- Birth name: Robert Eaton
- Born: Mount Kisco, New York
- Genres: Folk rock, jam, bluegrass, country rock, jazz
- Occupation(s): Musician, singer-songwriter
- Instrument(s): guitar, vocals
- Years active: 1980–present

= Rob Eaton =

American singer-songwriter

Rob Eaton is an American guitarist. He is best known for his work with the renowned Grateful Dead tribute band, Dark Star Orchestra, of which he has been a member since 2001.

==Career==
Rob Eaton grew up in Vermont and was inspired to start playing guitar at the age of 12 after hearing the Grateful Dead's Europe '72. He joined his first band, The Peyote Ridge, in 1975 which played a combination of originals and Dead covers.

Eaton has been a member of the Grateful Dead community since the 1970s and used to tape shows. This led to him moving to New York in 1980 and getting a job in the recording industry at the Power Station recording studio. Around the same time he began playing with the Dead cover band Border Legion. He continued gigging with them until 2001 when he was offered a permanent position in Dark Star Orchestra, playing the part of Bob Weir. Since then he began putting most of his time into performing with that band as well as his new side project, Sages and Spirits. He has also produced albums for Pat Metheny and appeared as a guest on other albums such as Peter Wolf's Sleepless.

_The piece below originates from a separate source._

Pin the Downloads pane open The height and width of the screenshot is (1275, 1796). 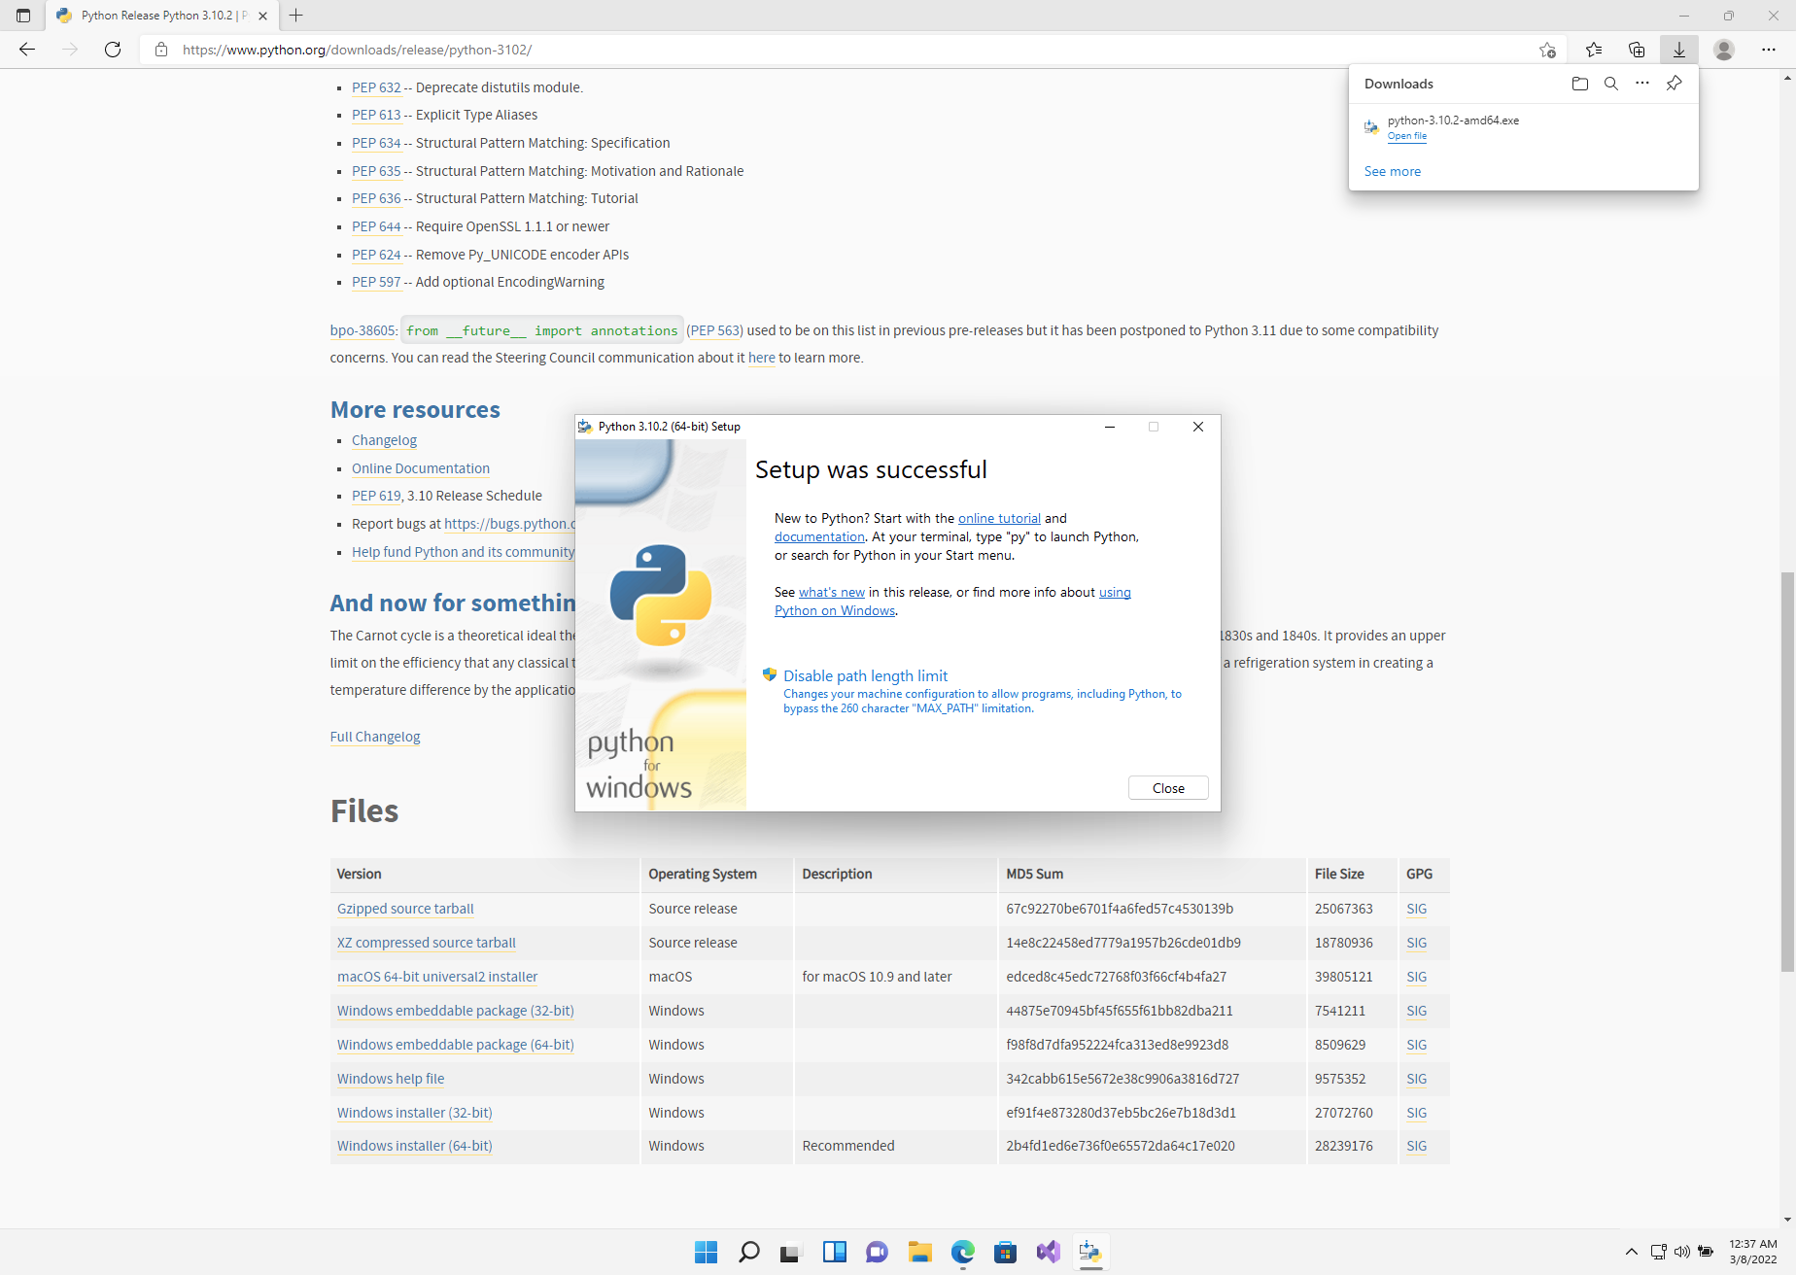1674,84
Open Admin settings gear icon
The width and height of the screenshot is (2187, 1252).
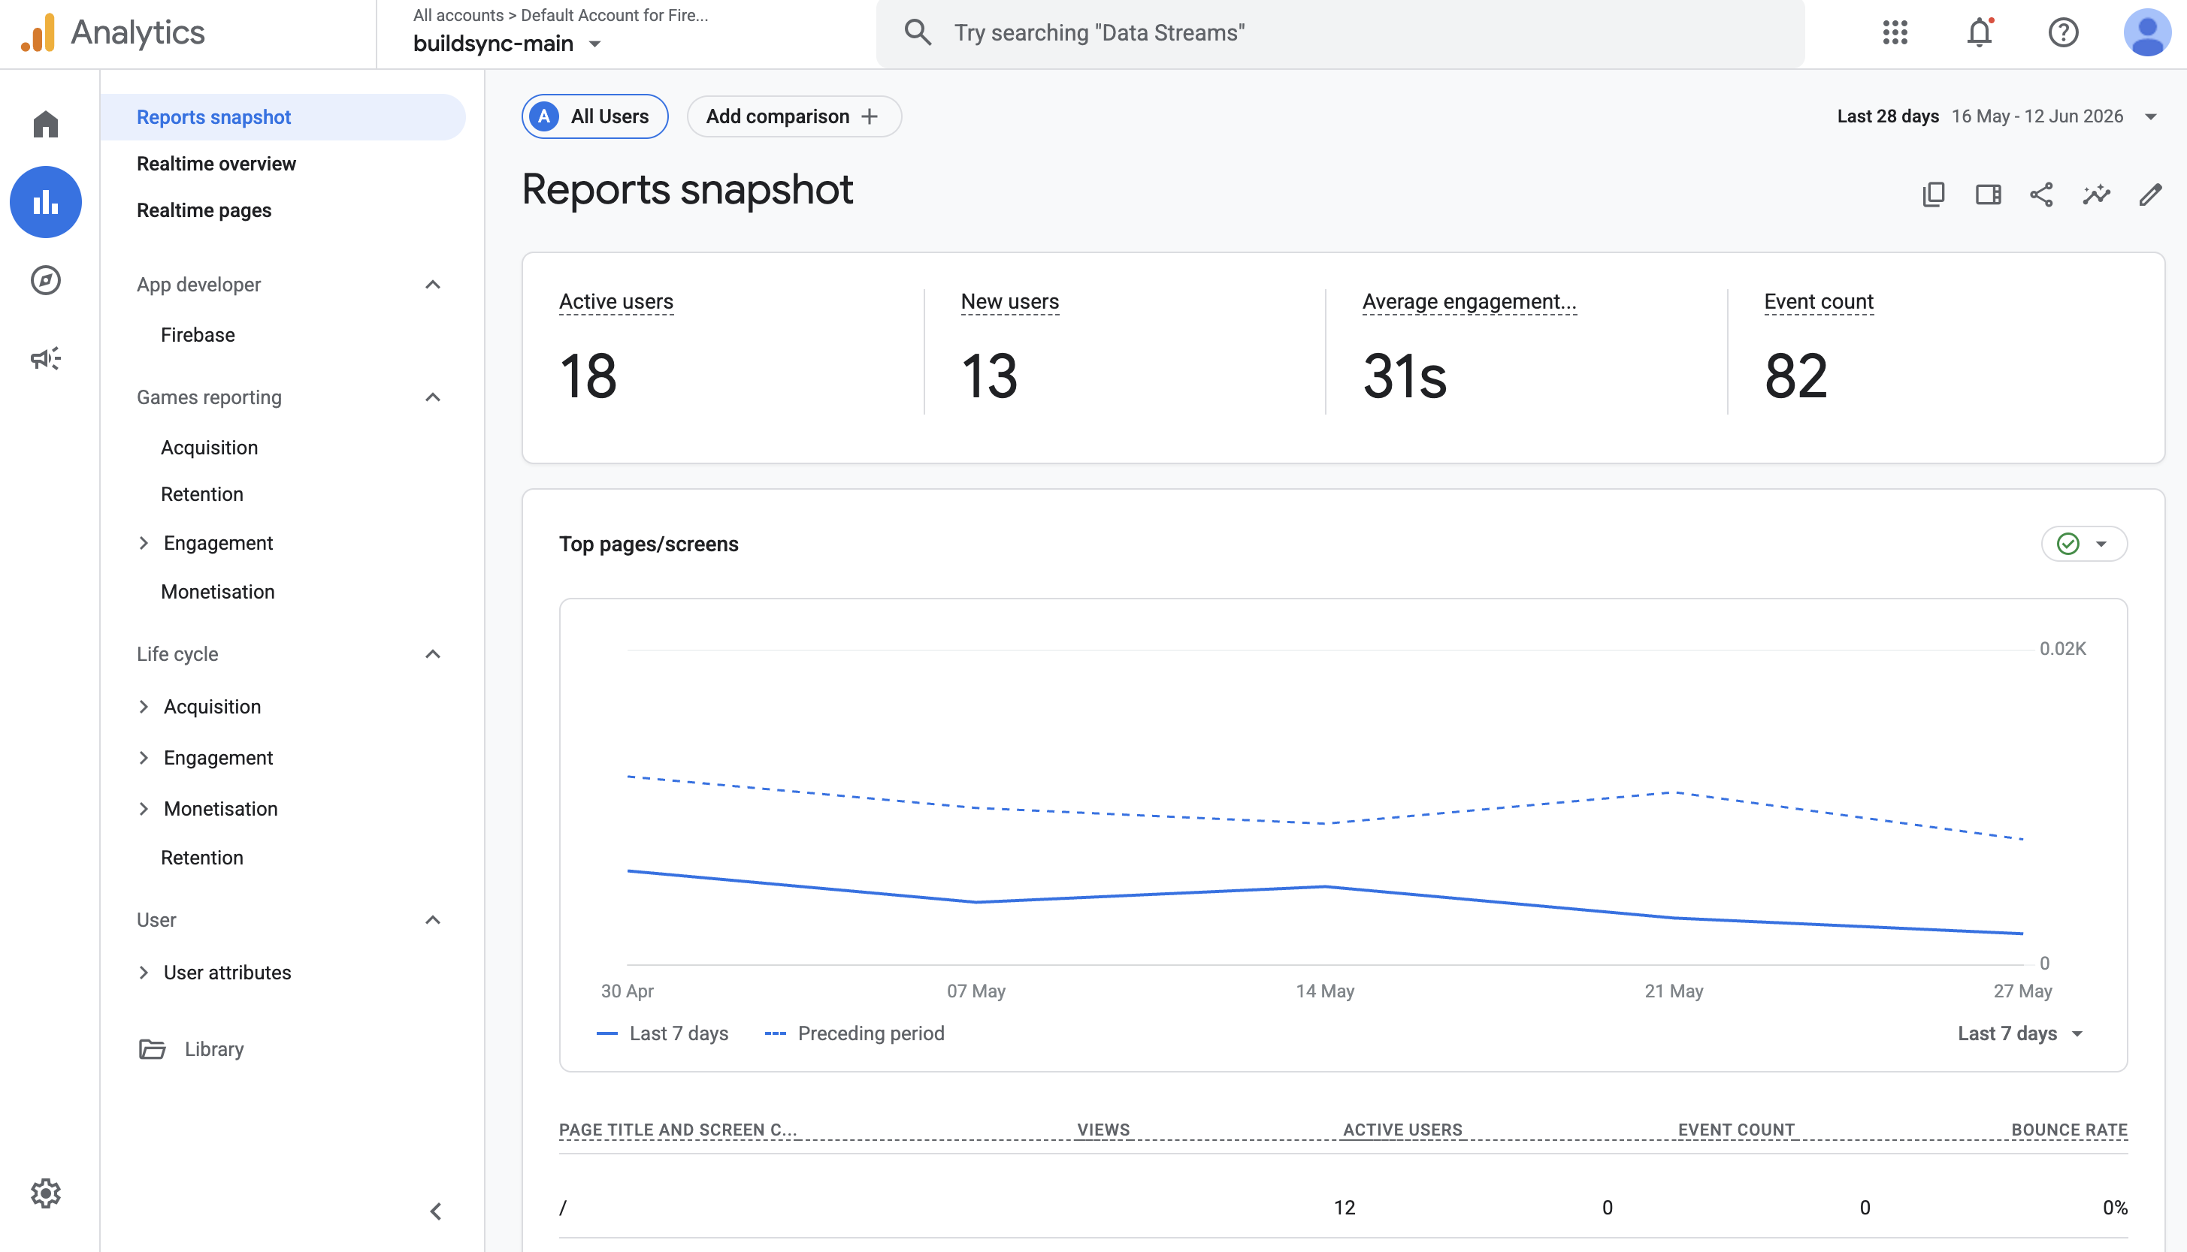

Betty Cantor-Jackson, a longtime recording engineer for the Grateful Dead in the 1970s and early 1980s, made high quality reel to reel recordings of many Grateful Dead shows. They are colloquially known as Betty Boards as many were direct feeds from the soundboard. Thousands of recordings were sold to three anonymous buyers in 1986 in a storage locker foreclosure auction. In 2014, one of those buyers asked Eaton to begin restoring and digitizing the old, sometimes moldy or disintegrating magnetic tapes. Eaton felt the work so important as, in many cases, these were the best if not the only recordings of the performances. He eventually tracked down and convinced the other two buyers to allow him to do the same.